» **What is expected**
Every line holding the string "computer" is to be copied from the entries below.

(Saved data entries)
============
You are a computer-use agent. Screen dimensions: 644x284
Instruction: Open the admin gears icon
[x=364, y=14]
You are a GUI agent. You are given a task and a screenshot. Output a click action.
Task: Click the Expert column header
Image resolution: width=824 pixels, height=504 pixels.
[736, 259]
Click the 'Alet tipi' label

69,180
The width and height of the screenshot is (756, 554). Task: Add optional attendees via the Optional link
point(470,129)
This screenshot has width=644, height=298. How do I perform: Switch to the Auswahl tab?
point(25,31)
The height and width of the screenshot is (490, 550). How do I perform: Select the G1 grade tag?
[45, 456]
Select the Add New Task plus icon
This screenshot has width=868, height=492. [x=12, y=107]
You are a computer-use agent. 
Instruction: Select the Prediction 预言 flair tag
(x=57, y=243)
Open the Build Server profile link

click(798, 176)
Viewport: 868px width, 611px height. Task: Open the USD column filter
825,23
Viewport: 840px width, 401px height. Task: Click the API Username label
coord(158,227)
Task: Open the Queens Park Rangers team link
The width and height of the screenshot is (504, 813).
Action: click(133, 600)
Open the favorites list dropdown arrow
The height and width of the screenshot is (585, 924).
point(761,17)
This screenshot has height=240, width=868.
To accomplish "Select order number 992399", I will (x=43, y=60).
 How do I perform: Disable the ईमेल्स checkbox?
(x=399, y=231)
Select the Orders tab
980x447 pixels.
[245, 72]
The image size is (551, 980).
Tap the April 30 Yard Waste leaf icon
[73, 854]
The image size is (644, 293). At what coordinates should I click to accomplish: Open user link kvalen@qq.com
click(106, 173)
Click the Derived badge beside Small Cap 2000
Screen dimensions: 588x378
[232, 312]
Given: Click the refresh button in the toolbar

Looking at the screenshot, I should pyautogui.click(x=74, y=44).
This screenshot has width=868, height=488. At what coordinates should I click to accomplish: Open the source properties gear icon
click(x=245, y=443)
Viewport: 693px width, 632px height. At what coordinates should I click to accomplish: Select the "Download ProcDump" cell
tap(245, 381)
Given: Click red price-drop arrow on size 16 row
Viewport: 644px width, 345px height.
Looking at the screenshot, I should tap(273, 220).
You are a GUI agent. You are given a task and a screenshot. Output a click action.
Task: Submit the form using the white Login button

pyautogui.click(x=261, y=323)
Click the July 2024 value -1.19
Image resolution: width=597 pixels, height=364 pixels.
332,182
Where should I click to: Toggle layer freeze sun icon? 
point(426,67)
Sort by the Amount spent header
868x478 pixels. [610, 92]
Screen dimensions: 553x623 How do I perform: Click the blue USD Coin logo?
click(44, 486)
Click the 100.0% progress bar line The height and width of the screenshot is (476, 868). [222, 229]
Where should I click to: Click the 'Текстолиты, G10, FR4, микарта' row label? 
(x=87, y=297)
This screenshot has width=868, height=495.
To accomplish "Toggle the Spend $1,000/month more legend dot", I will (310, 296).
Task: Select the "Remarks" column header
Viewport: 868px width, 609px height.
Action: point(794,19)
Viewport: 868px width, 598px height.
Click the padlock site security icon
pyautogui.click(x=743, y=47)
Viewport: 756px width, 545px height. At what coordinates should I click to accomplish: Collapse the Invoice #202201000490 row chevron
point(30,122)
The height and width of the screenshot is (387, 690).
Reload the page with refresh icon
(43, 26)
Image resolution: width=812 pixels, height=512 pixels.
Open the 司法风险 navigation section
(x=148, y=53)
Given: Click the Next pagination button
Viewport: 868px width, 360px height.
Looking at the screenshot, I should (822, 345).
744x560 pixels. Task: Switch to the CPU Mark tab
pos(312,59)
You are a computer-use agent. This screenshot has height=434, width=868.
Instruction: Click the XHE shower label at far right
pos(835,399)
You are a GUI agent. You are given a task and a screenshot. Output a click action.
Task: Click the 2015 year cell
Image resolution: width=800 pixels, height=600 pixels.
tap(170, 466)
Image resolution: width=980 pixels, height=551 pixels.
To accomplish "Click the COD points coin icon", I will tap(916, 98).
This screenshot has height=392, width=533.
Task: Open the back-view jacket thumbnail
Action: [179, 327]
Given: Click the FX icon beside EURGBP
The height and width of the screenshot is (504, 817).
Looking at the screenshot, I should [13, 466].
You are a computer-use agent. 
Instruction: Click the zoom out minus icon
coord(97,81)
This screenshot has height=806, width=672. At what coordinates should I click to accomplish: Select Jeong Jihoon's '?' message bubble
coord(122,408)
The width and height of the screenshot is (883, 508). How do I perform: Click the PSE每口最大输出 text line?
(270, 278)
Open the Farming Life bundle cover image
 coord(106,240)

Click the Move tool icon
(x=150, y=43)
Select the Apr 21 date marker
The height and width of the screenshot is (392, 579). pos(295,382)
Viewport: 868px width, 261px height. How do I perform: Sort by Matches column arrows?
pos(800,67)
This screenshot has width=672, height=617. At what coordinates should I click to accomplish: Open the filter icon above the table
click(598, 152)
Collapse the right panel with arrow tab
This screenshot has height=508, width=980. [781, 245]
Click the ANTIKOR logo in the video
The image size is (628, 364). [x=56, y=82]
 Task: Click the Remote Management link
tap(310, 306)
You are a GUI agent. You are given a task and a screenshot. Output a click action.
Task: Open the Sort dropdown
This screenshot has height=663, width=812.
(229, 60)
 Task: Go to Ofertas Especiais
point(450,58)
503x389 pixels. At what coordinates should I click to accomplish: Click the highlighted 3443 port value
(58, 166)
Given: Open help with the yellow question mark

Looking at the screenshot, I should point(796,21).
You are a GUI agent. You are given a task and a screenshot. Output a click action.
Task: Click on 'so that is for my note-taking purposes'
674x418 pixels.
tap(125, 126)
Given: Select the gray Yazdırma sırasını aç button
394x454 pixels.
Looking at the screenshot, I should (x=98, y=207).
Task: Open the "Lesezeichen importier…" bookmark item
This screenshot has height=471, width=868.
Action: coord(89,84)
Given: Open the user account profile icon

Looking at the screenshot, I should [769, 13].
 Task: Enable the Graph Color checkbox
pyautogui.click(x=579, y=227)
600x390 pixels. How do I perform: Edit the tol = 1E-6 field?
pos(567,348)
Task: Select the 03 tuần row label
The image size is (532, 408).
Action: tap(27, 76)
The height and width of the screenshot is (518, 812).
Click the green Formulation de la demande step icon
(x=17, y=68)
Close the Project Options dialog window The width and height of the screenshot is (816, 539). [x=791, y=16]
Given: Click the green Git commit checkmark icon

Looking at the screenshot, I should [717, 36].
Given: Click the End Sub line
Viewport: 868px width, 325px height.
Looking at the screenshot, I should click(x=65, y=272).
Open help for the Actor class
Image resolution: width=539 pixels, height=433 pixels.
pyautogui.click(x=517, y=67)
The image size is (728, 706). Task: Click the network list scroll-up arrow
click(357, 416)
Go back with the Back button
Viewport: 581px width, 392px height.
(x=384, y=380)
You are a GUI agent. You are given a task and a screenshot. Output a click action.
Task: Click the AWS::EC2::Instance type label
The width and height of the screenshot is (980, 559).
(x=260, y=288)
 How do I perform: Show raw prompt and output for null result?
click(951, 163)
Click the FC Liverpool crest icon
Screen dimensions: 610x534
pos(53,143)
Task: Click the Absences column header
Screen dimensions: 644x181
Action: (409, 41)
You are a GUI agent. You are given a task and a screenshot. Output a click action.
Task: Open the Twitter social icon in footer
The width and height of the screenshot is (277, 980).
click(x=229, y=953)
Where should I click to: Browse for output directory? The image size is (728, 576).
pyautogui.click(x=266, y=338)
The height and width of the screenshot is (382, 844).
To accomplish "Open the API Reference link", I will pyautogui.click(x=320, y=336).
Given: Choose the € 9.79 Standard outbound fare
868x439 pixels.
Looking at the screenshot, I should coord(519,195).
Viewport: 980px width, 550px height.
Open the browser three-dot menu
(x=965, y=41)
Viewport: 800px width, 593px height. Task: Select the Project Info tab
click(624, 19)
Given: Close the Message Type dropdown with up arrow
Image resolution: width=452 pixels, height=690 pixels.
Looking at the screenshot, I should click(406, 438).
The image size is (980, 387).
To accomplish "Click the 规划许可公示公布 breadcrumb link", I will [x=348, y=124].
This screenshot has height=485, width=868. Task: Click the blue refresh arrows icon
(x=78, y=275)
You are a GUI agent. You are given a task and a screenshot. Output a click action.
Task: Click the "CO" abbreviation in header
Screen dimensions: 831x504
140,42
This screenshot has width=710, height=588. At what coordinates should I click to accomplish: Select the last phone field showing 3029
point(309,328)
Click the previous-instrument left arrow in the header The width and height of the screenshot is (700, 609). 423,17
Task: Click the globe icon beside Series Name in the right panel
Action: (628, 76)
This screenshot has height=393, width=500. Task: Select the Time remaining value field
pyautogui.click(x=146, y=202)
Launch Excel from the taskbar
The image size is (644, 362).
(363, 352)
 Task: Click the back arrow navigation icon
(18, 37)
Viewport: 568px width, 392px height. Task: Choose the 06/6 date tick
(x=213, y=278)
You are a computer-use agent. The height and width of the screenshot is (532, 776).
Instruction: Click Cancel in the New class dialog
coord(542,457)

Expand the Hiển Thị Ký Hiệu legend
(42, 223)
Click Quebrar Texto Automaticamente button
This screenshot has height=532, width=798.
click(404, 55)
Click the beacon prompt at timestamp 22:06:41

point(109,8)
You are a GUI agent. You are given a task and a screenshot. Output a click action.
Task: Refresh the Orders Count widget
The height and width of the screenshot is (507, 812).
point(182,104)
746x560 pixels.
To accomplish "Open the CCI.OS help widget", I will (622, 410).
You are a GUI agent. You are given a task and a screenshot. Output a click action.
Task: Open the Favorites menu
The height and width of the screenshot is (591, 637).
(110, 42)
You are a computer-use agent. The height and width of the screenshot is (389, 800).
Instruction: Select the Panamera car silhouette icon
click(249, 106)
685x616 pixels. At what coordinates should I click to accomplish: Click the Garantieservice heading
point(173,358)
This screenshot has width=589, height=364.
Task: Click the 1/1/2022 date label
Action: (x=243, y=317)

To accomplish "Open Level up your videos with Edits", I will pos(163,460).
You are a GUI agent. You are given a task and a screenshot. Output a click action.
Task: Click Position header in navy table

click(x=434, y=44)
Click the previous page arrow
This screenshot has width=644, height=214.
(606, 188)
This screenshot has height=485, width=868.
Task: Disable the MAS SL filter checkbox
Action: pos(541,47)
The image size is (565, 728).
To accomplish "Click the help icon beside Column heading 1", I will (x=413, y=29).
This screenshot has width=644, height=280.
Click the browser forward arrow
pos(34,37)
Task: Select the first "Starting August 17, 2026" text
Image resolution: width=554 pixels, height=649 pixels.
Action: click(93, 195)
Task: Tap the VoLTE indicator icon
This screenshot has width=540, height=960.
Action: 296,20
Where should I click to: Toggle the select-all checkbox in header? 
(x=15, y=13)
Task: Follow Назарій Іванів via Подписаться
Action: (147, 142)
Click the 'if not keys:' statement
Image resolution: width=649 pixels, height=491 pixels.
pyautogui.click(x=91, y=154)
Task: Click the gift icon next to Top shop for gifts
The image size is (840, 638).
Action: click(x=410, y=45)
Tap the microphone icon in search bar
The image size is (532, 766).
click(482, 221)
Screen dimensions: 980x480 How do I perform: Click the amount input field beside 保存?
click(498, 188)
============
» **Solution for this problem**
You are a computer-use agent. Screen dimensions: 644x284
You are a computer-use agent. 
You are a computer-use agent. This screenshot has height=434, width=868.
You are a computer-use agent. 
You are a computer-use agent. The height and width of the screenshot is (532, 776).
You are a computer-use agent. The height and width of the screenshot is (389, 800).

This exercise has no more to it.